A federal appeals court has asked for supplemental briefing on whether a handful of states and the U.S. House of Representatives have standing to defend the Affordable Care Act (ACA).
In an order filed Wednesday, the court has asked the parties to address whether the state intervenors and the House have standing to defend the Obama-era health care law in the appeal, whether their interventions were timely, and whether there is a live case if the panel determines they don’t have standing.
The rare 11th-hour request — the case is scheduled for argument July 9 at the 5th U.S. Circuit Court of Appeals — could indicate that the panel may be looking at whether it could rule on the standing issues without addressing the underlying merits. The order told the parties to be prepared to address the questions during oral arguments.
U.S. District Judge Reed O’Connor of the Northern District of Texas ruled in December that a tax law passed in 2017 — which zeroed out the penalty imposed by the ACA’s individual mandate — rendered the entire health care law unconstitutional.
The law remains in effect while the ruling is being appealed to the 5th Circuit.

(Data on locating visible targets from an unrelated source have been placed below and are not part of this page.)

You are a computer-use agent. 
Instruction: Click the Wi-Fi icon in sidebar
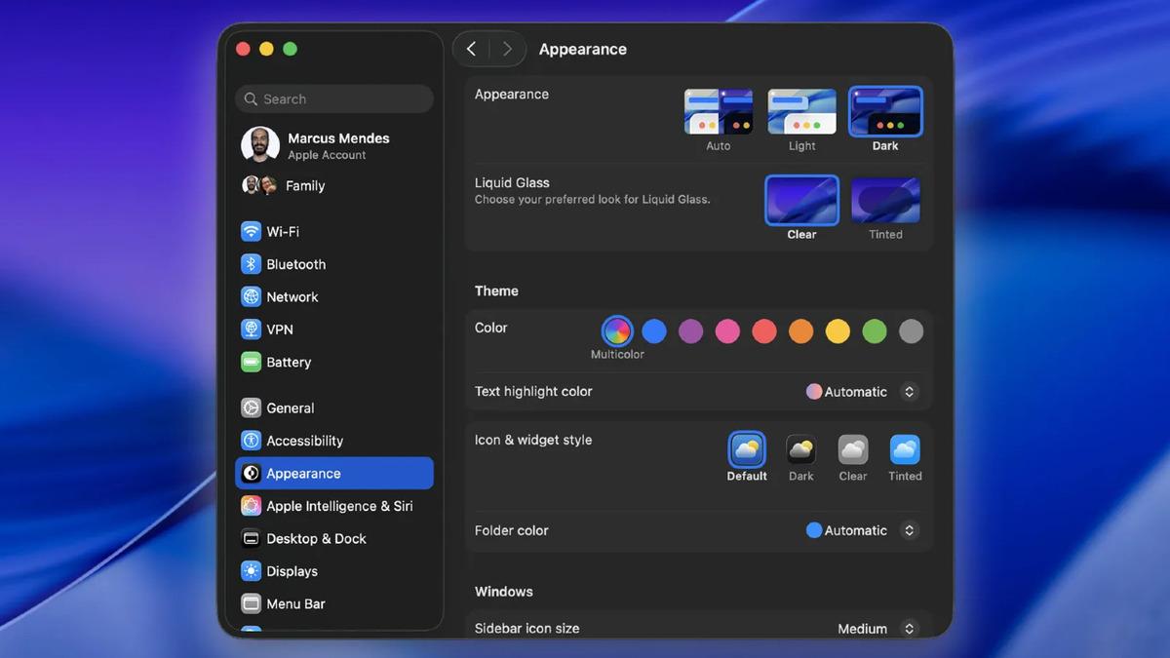coord(252,232)
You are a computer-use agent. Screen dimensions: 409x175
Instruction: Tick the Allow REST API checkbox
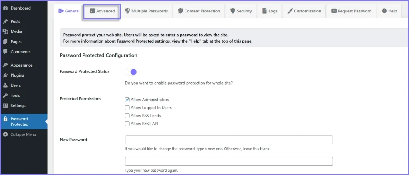tap(127, 124)
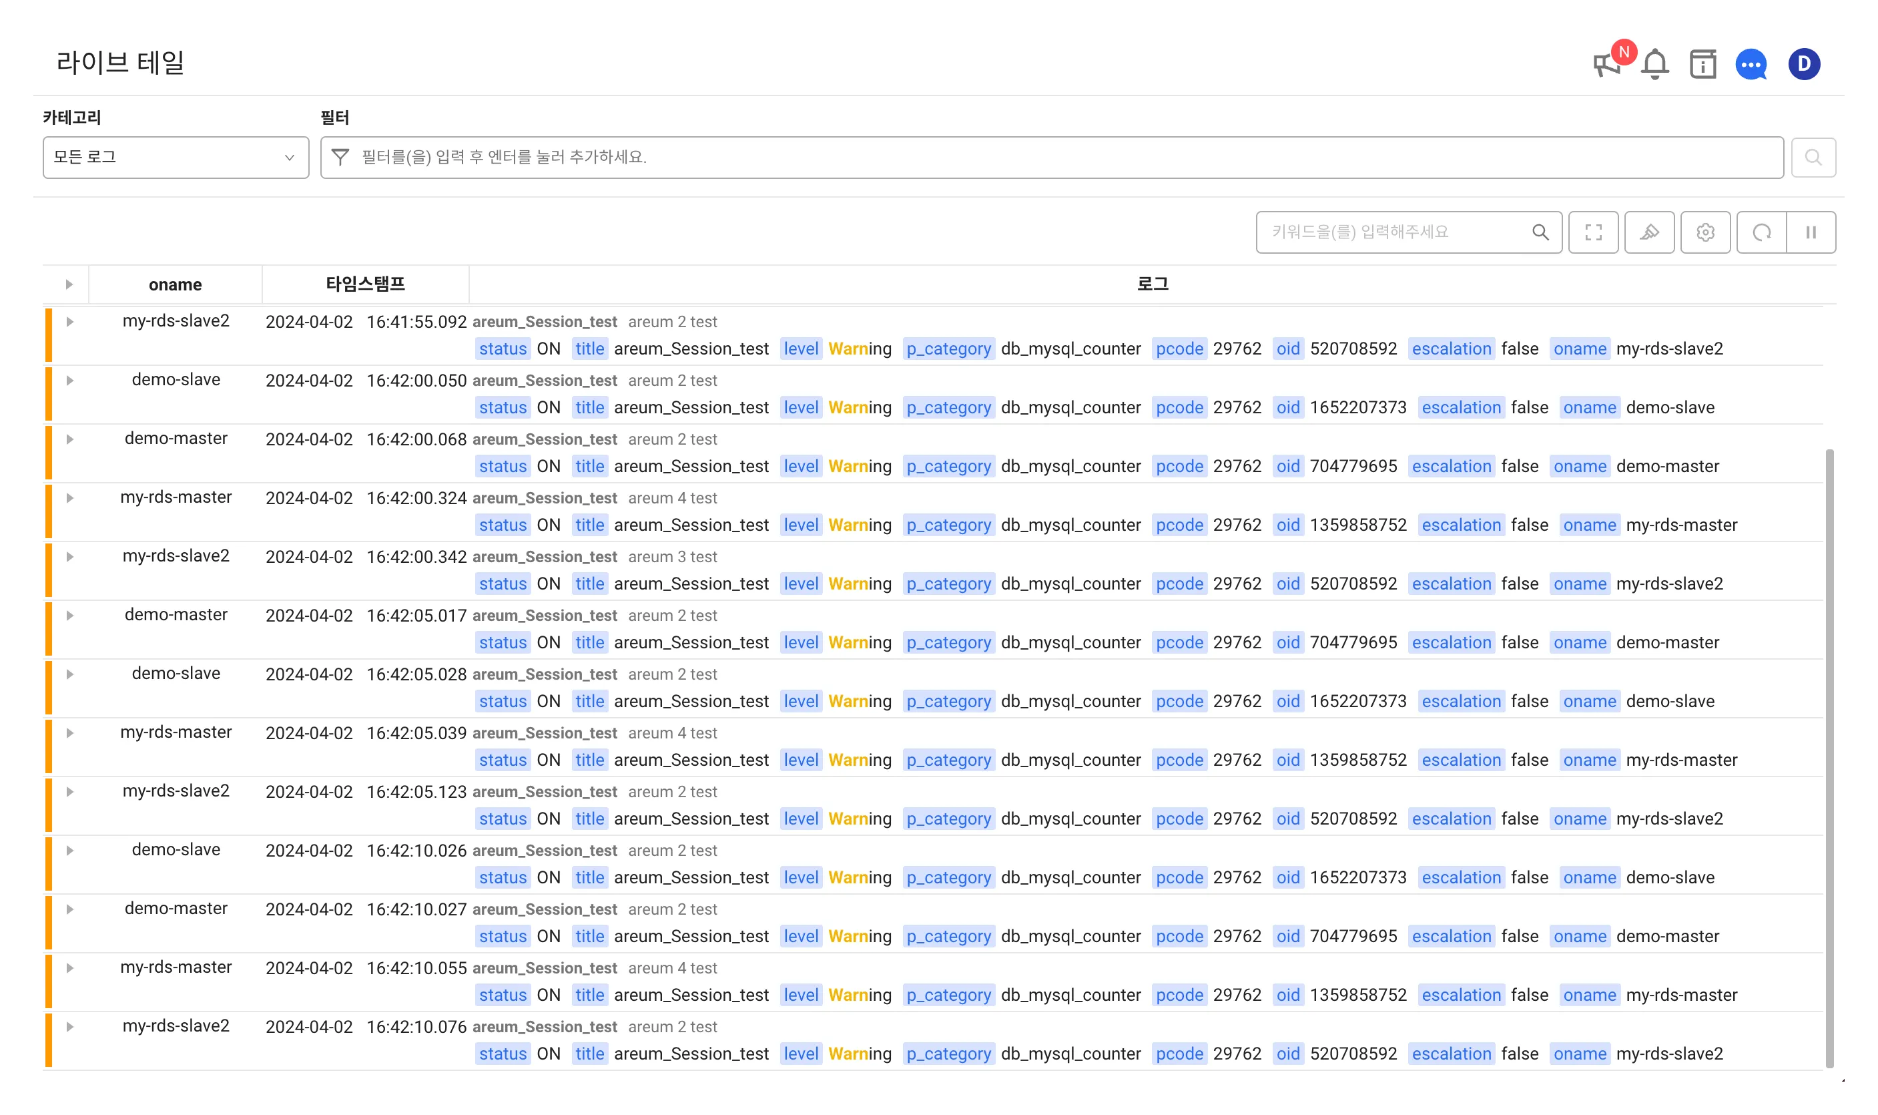Pause the live tail stream
The height and width of the screenshot is (1115, 1878).
point(1810,232)
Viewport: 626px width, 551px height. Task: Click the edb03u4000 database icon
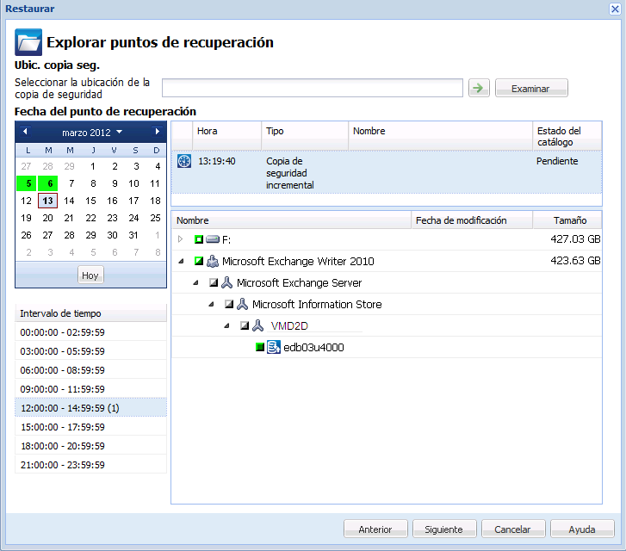click(274, 347)
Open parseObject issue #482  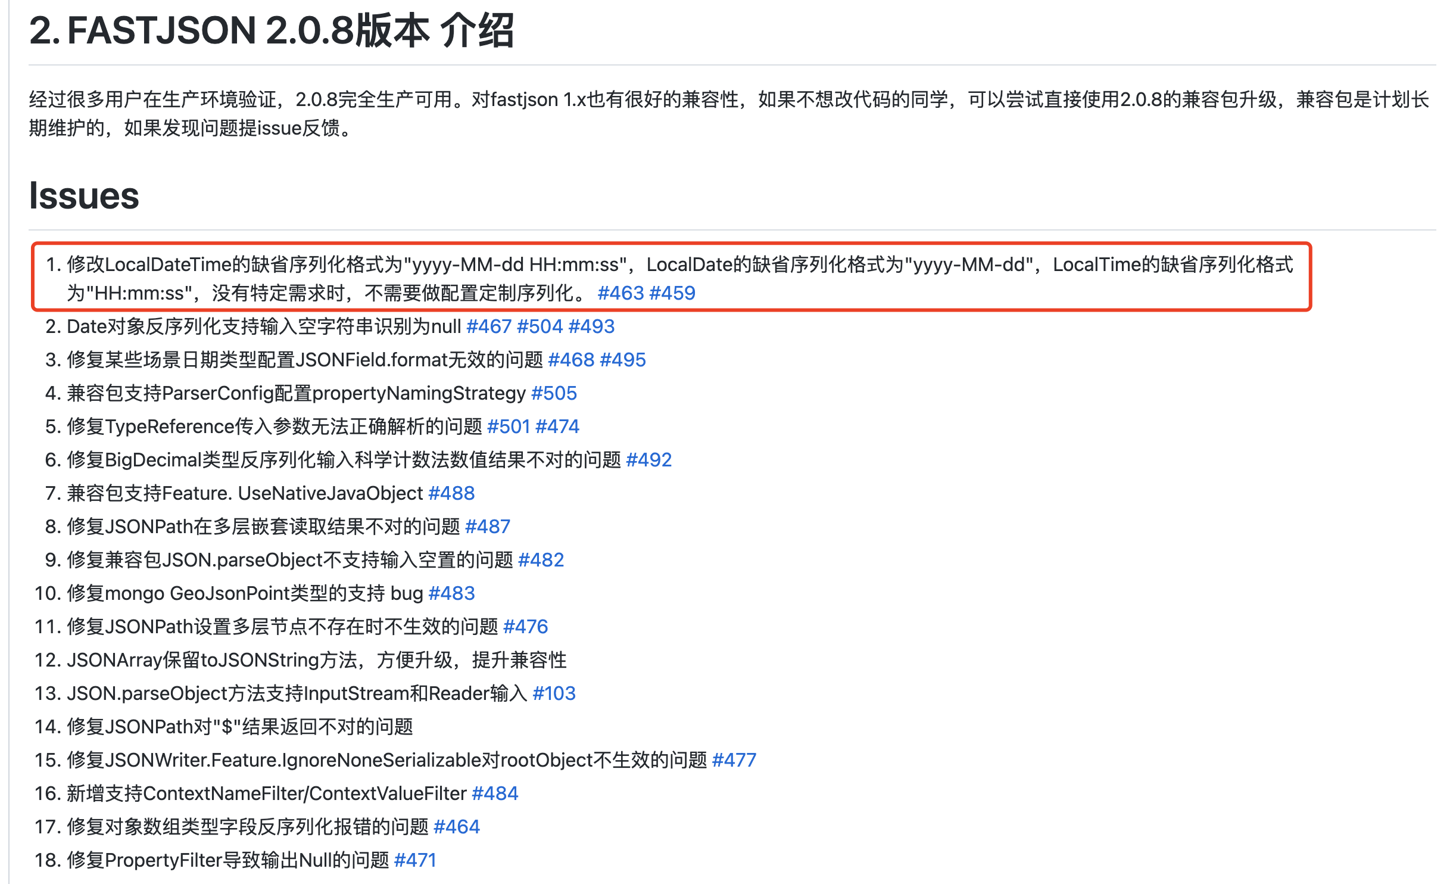click(x=541, y=560)
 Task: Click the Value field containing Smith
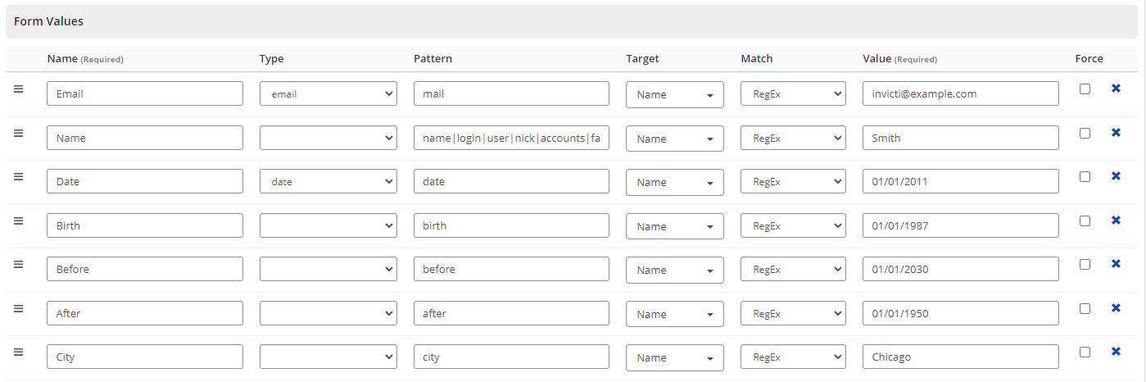960,138
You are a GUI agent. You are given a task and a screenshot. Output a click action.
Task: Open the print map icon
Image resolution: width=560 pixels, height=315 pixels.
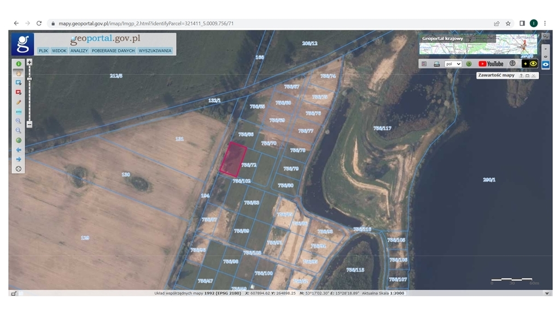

Under President Donald Trump, the Justice Department has stopped defending the law. A coalition of states, led by California Attorney General Xavier Becerra, has defended the law. The U.S. House of Representatives stepped in to defend the law. The House has hired former U.S. Solicitor General Don Verrilli, who defended the ACA at the U.S. Supreme Court nearly six years ago.
Texas Attorney General Ken Paxton and several other states are leading the challenge against the ACA.
Jonathan Adler, a professor at Case Western Reserve University School of Law, said the 5th Circuit’s questions on standing are significant.